SOURCE EXCERPT:
>>>>

Leicester comes in third place on the 2020 Progressive Cities Index this year after beating Cambridge by 0.2 points.
Newcastle upon Tyne and Norwich have all made significant progress in the past year. Both of these cities previously sat outside of the top 10, however thanks to score improvements in several categories, these cities can now proudly label themselves as some of the most progressive in the country.
At the other end of the index are the cities which are considered the least progressive in the UK.
Ranking bottom of the 2020 Progressive Cities Index list is Preston. Despite improving the number of ULEVs on the road, the widening gender pay gap and the reduction of women in the local council has meant Preston is now the least progressive city in the UK.
Next on the list of least progressive cities in the UK is Sunderland. Despite being the second least progressive city in the UK, Sunderland previously placed in position 50, meaning it’s made improvements over the past 12 months. Thanks to a reduced gender pay gap and more interest in social-environmental issues online, the North-Eastern city is making progress in the right direction
When it comes to ensuring equal pay between men and women, Wakefield is leading the way. Comparatively, Durham and St Albans have the largest Gender Pay Gap in the country, scoring just 1.2 points out of 5 for this criterion.
The best Recycling Rate score belongs to Swansea, which placed 25th overall. Despite declining in the majority of criteria over the past year, the Welsh city has made significant improvements in increasing the amount of household waste which is recycled.
At the other end of the index is Birmingham, which is the UK’s worst city for recycling. Despite ranking bottom, Birmingham has made improvements to its recycling rate over the past 12 months and has scored 0.02 points more than it did in 2019.

<<<<

PROVIDED DATA:

>>>>

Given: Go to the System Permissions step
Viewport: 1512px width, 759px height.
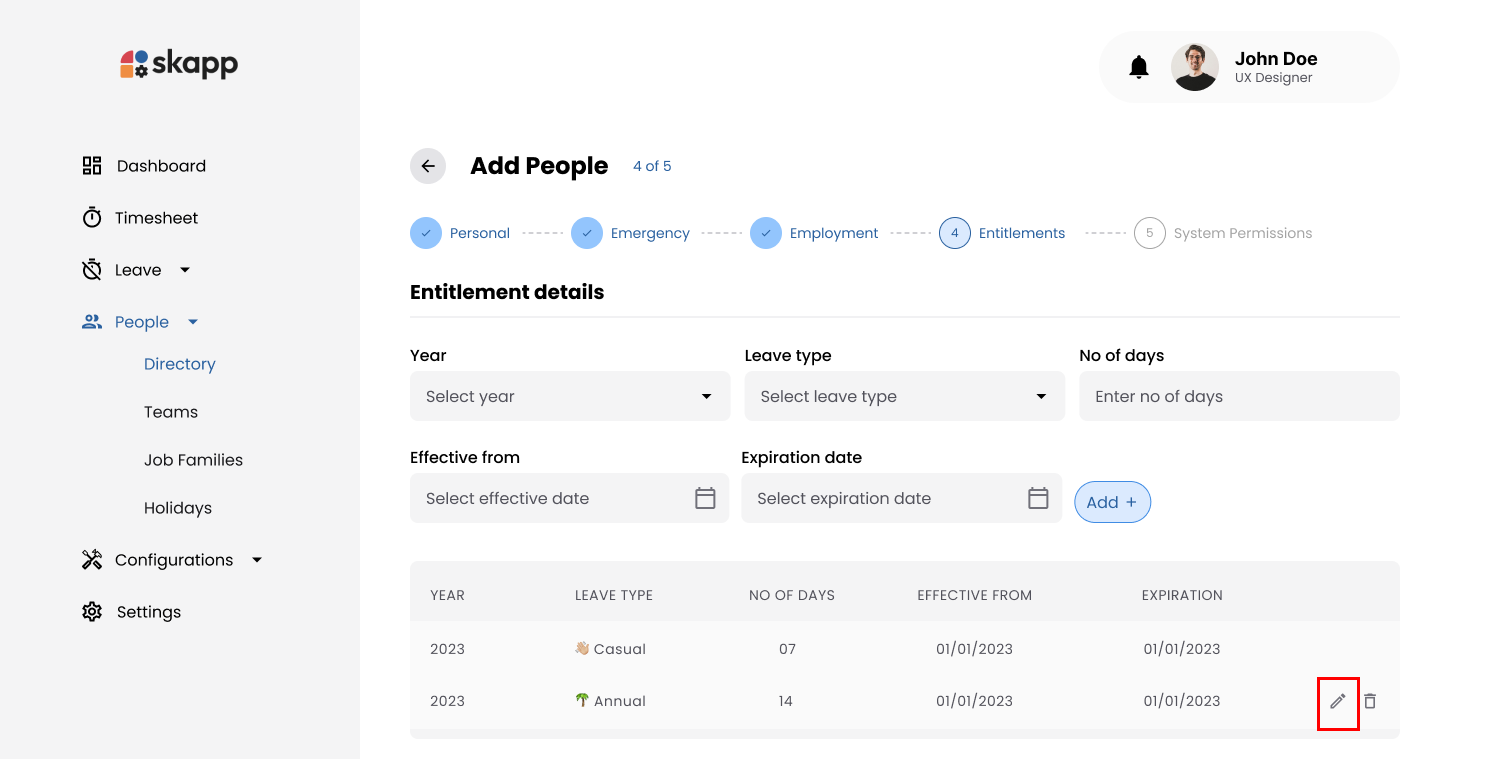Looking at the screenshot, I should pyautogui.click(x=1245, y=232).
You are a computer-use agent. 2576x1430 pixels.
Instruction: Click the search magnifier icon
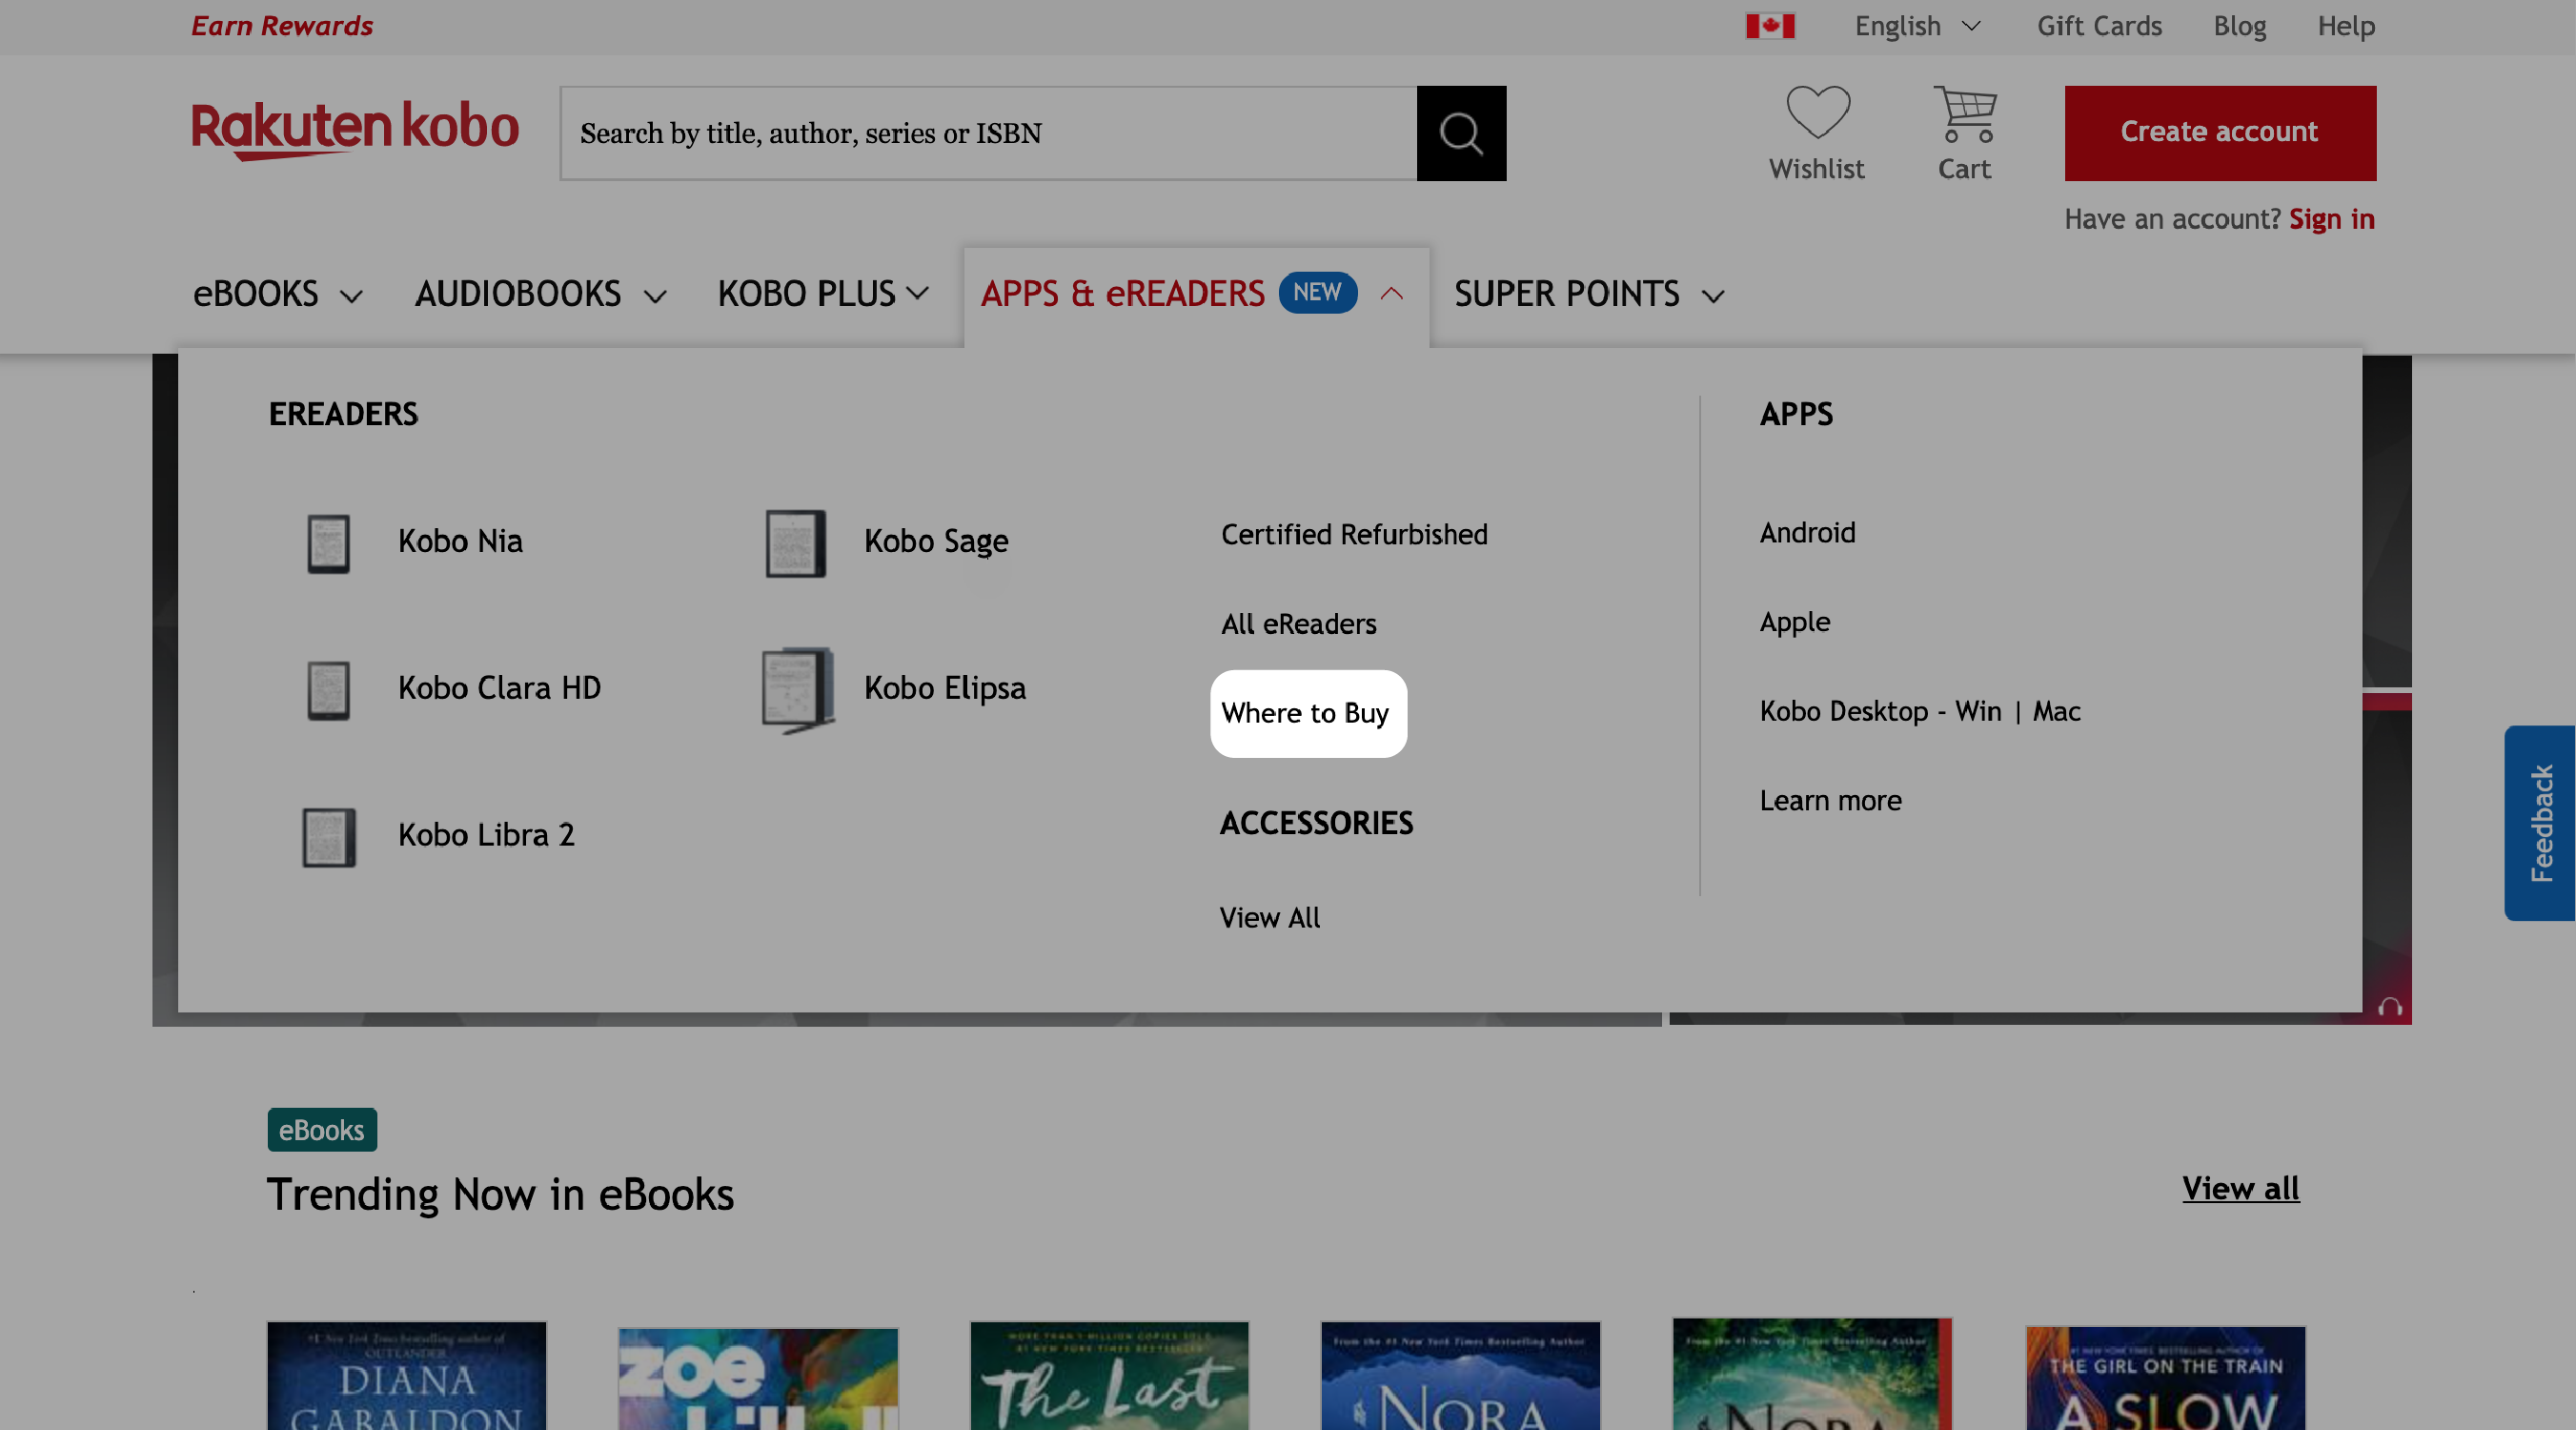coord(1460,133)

<<<<
>>>>

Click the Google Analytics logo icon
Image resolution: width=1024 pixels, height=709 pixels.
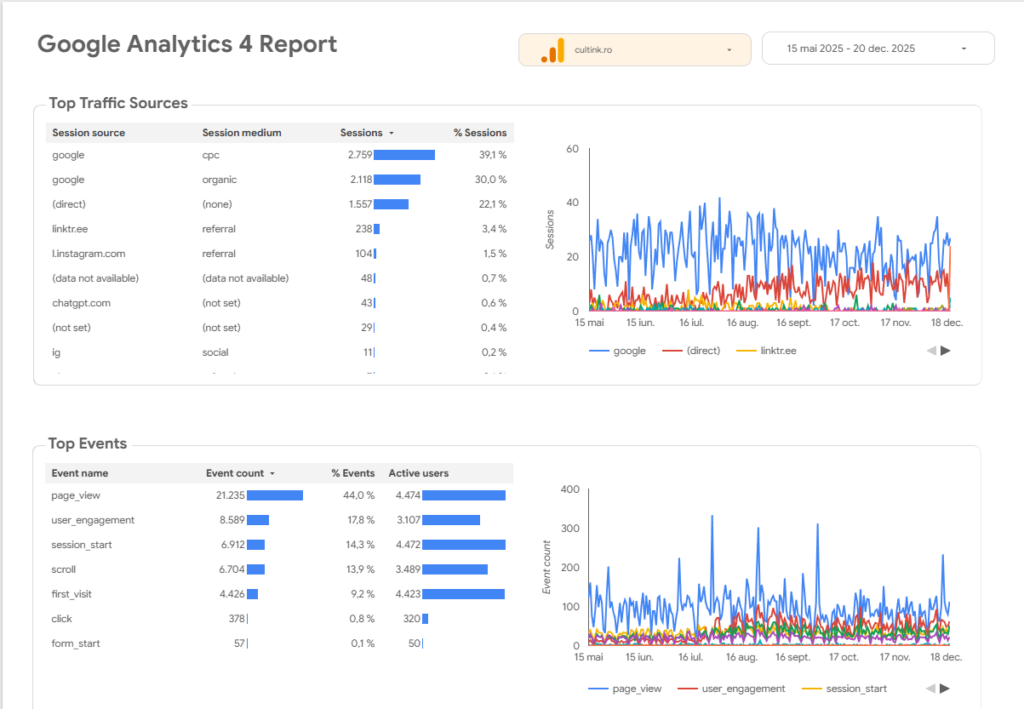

<<<<

SET TASKS:
1. Please duplicate the passage from the Progressive Cities Index excerpt word for word, beginning at the words "Newcastle upon Tyne" and stopping after "progressive in the UK.".
2. Go on with the Progressive Cities Index excerpt from its last sentence, not with the data.

THE REPLIES:
1.
Newcastle upon Tyne and Norwich have all made significant progress in the past year. Both of these cities previously sat outside of the top 10, however thanks to score improvements in several categories, these cities can now proudly label themselves as some of the most progressive in the country.
At the other end of the index are the cities which are considered the least progressive in the UK.

2.
With strong figures for female representation in local government, Brighton & Hove, Winchester, Wolverhampton, Manchester, and Nottingham all scored 5 points for this category. Portsmouth, Derby, Dundee and Preston on the other hand, scored the lowest for female representation in local government this year achieving 0 points.
Investing in the future, Peterborough came out on top for ULEV registrations for the second year in a row. Despite this, the Cambridgeshire city dropped 16 places this year to place 29th on 2020 Progressive Cities Index.
Oxford took the top spot for searches relating to social and environmental this year. However, despite the increased interest, Oxford dropped by 5 places to finish in position 6 this year.
The UK’s capital, London has dropped 16 places in the past year. In 2019, London was amongst the UK’s top 5 progressive cities, however as a result of a lower voter turnout, less women in local government and a fall in recycling, it now ranks in position 20.
The top ten is well-populated by cities with a strong student presence, with Bristol, Cambridge, Exeter, Oxford and Leeds all being home to major universities.
There are a few major cities which are notably absent from the top ten, like Edinburgh (14th), Birmingham (32nd), Manchester (13th) and Glasgow (48th).
Has this data sparked your interest of what to consider when purchasing your first home? Check out this handy guide from Bankrate about how to buy a house.
Or if you're already a property owner and looking to move home, you may want to compare remortgaging deals to find out how much you could borrow.
* In the 2019 Progressive Cities Index, we analysed BAME and Female representation in local governments. However, the report used for BAME Local Political Representation by Operation Black Vote has not been updated since the last election and therefore could not be used in our 2020 index. For this reason, this year's council diversity score and the year-on-year comparison only uses female representation data.
So, we're looking for a community which is politically active and mobile; which champions equality in the workplace and beyond; which handles its waste the right way; which makes it easy to avoid animal products; which controls its carbon footprint; and which ensures women are well-represented in its local council. With a score for each category, we were able to determine the final scores to discover which UK city is truly the most progressive.
For our index, we broke down the scoring into seven core categories. A score out of five was awarded for each category and these results were used to determine the total score for each region.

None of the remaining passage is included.